> [Problem details] Please retype the rows from the line containing "Where should I click to: Select" through the line containing "pyautogui.click(x=80, y=274)", leaving the pictures out of your answer.

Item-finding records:

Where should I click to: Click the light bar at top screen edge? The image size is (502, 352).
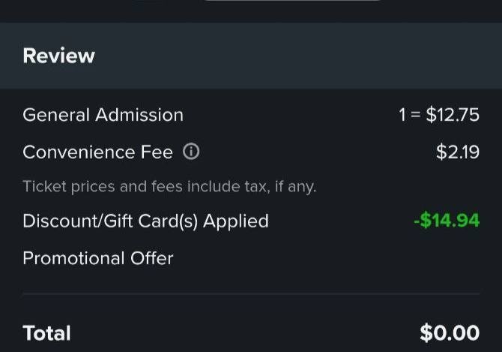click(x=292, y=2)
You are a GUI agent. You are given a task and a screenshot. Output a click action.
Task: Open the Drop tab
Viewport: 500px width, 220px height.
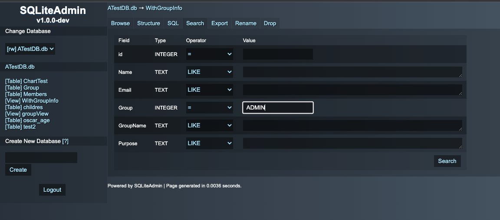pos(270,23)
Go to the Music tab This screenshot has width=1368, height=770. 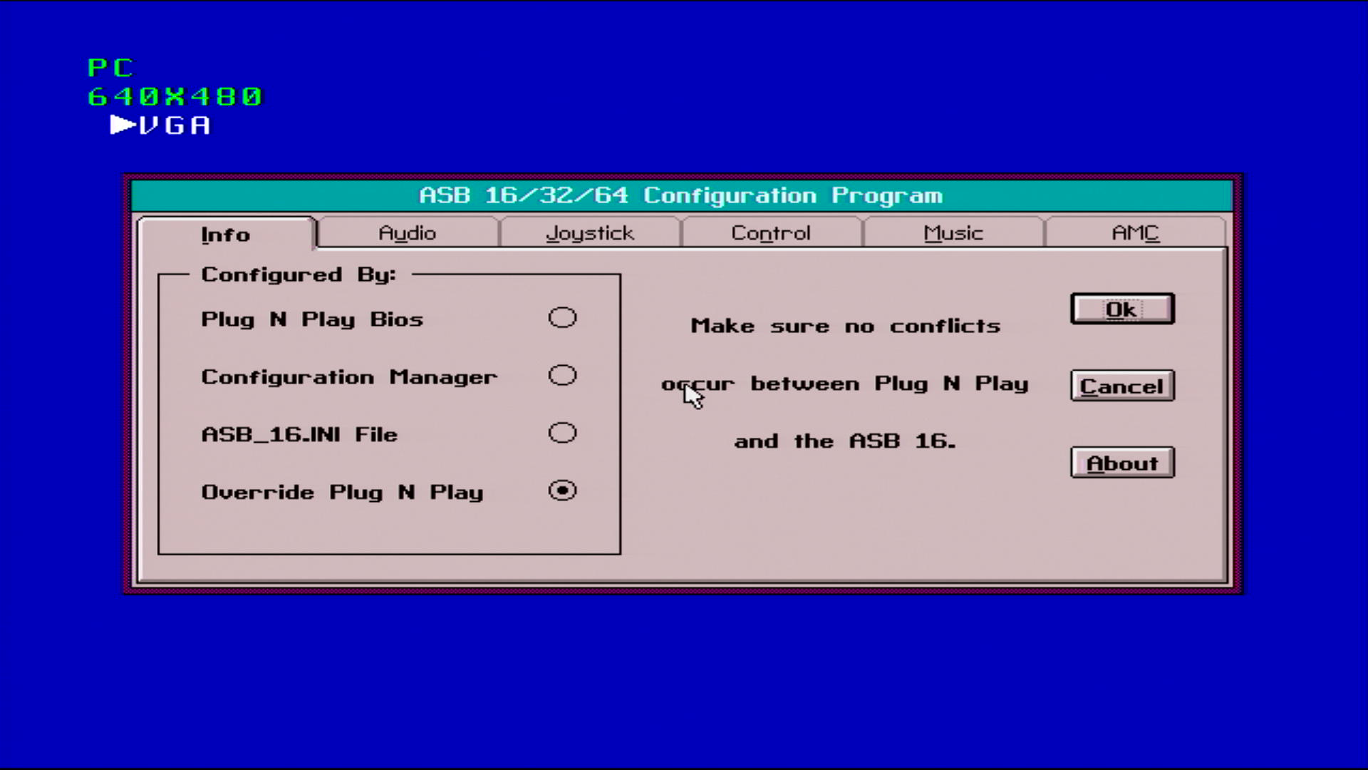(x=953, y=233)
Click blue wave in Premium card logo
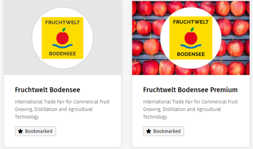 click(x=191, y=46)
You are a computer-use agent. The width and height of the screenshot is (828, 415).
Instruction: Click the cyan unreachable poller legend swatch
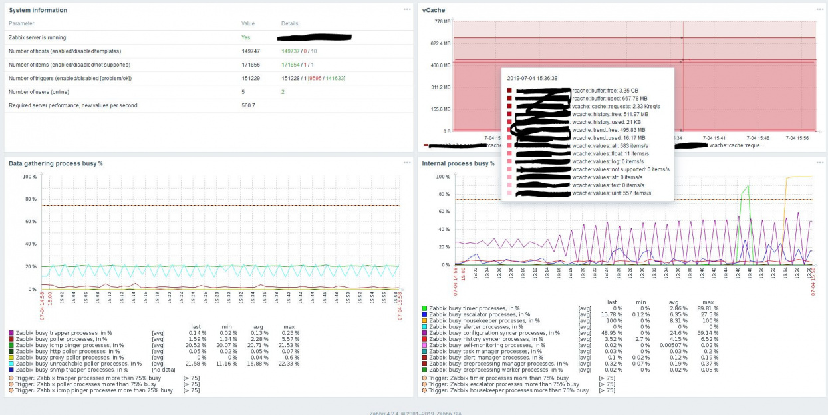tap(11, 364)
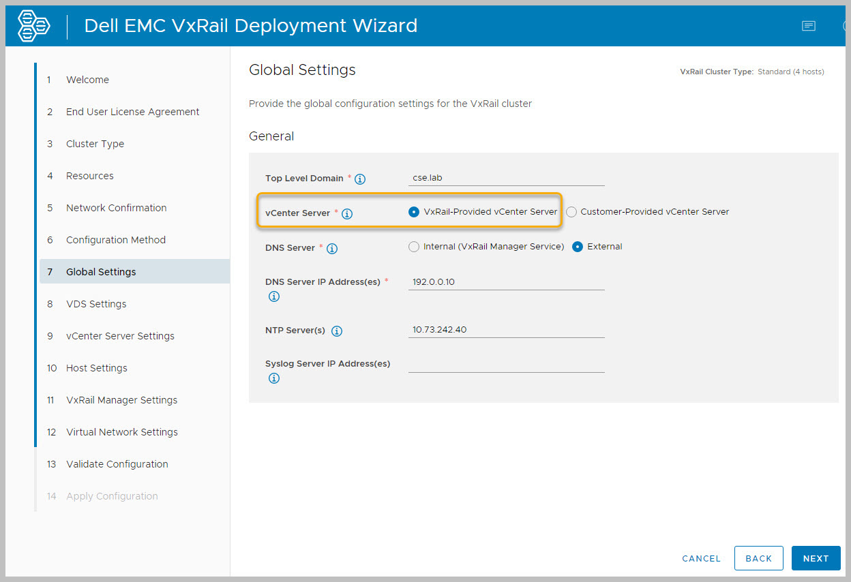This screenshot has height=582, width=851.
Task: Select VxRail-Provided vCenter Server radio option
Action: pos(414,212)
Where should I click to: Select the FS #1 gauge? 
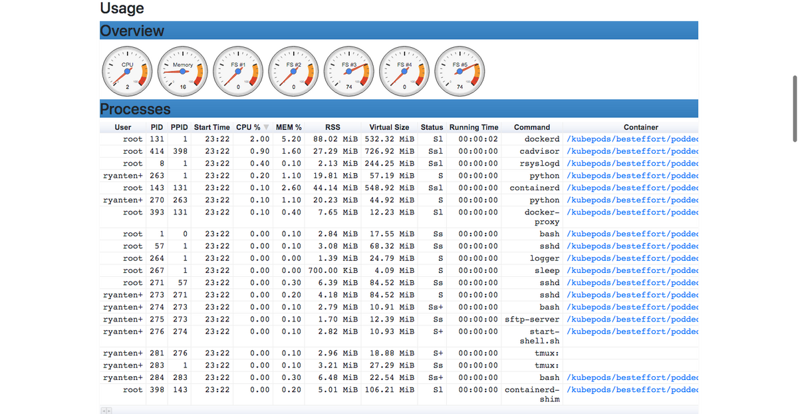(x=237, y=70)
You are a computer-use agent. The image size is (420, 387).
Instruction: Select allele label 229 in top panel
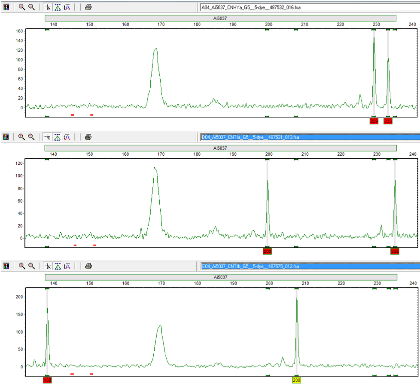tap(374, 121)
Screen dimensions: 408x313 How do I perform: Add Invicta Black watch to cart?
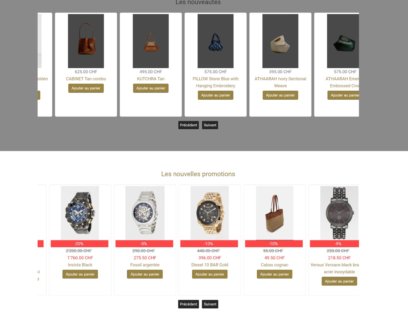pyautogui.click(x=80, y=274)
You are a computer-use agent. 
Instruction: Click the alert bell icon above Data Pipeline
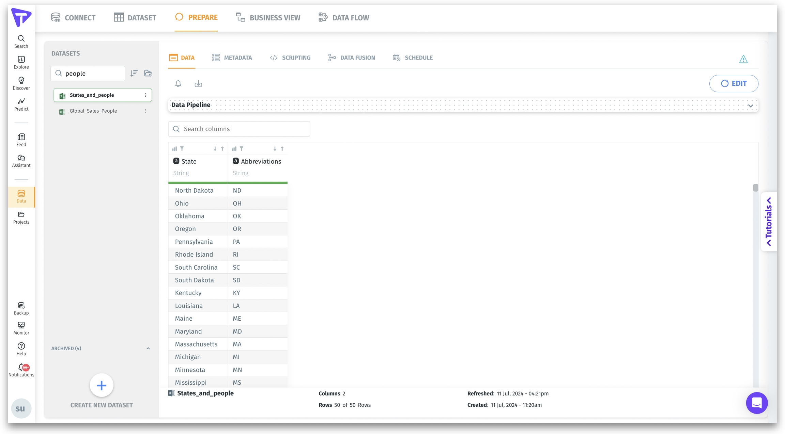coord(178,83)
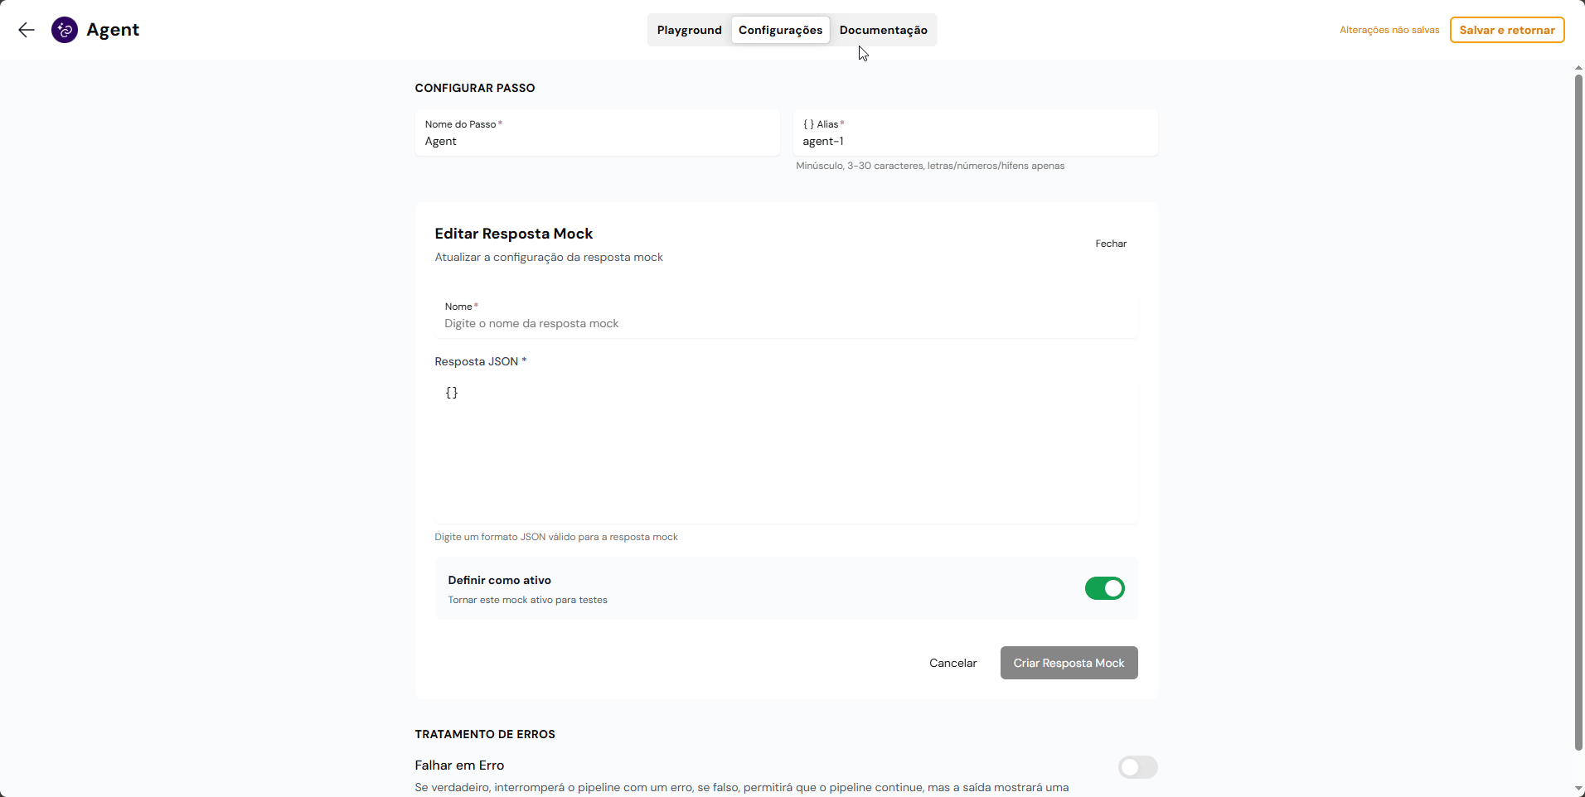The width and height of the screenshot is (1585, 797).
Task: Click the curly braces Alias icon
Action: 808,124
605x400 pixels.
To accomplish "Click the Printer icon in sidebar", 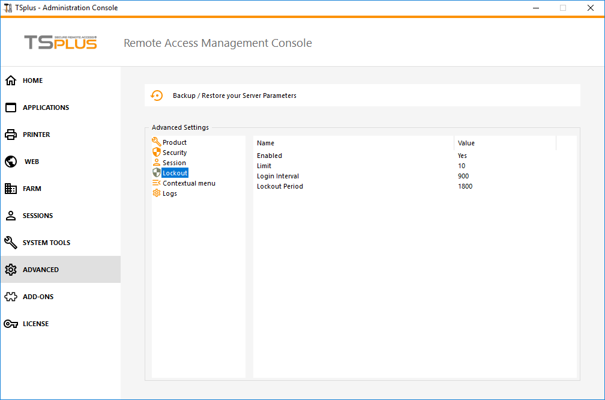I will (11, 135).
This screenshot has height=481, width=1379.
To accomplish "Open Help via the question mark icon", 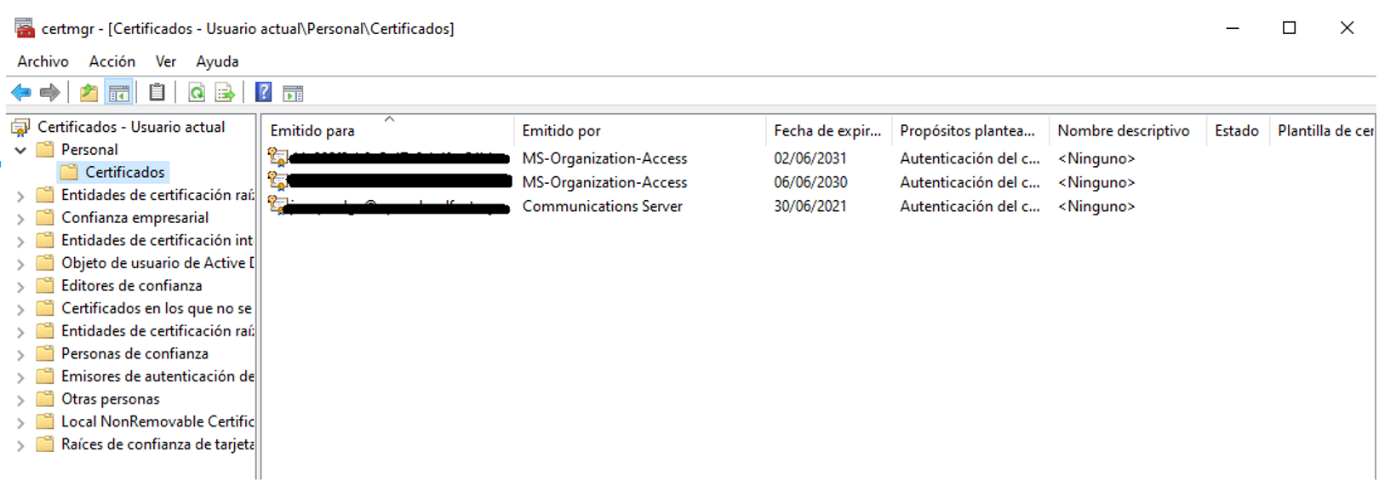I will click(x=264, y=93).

> [Task response]
Where should I click to: Select the FS #1 gauge? 
(x=237, y=70)
You are a computer-use agent. The image size is (420, 387).
Instruction: Select allele label 229 in top panel
tap(374, 121)
Screen dimensions: 408x313 How do I perform: Add Invicta Black watch to cart?
pyautogui.click(x=80, y=274)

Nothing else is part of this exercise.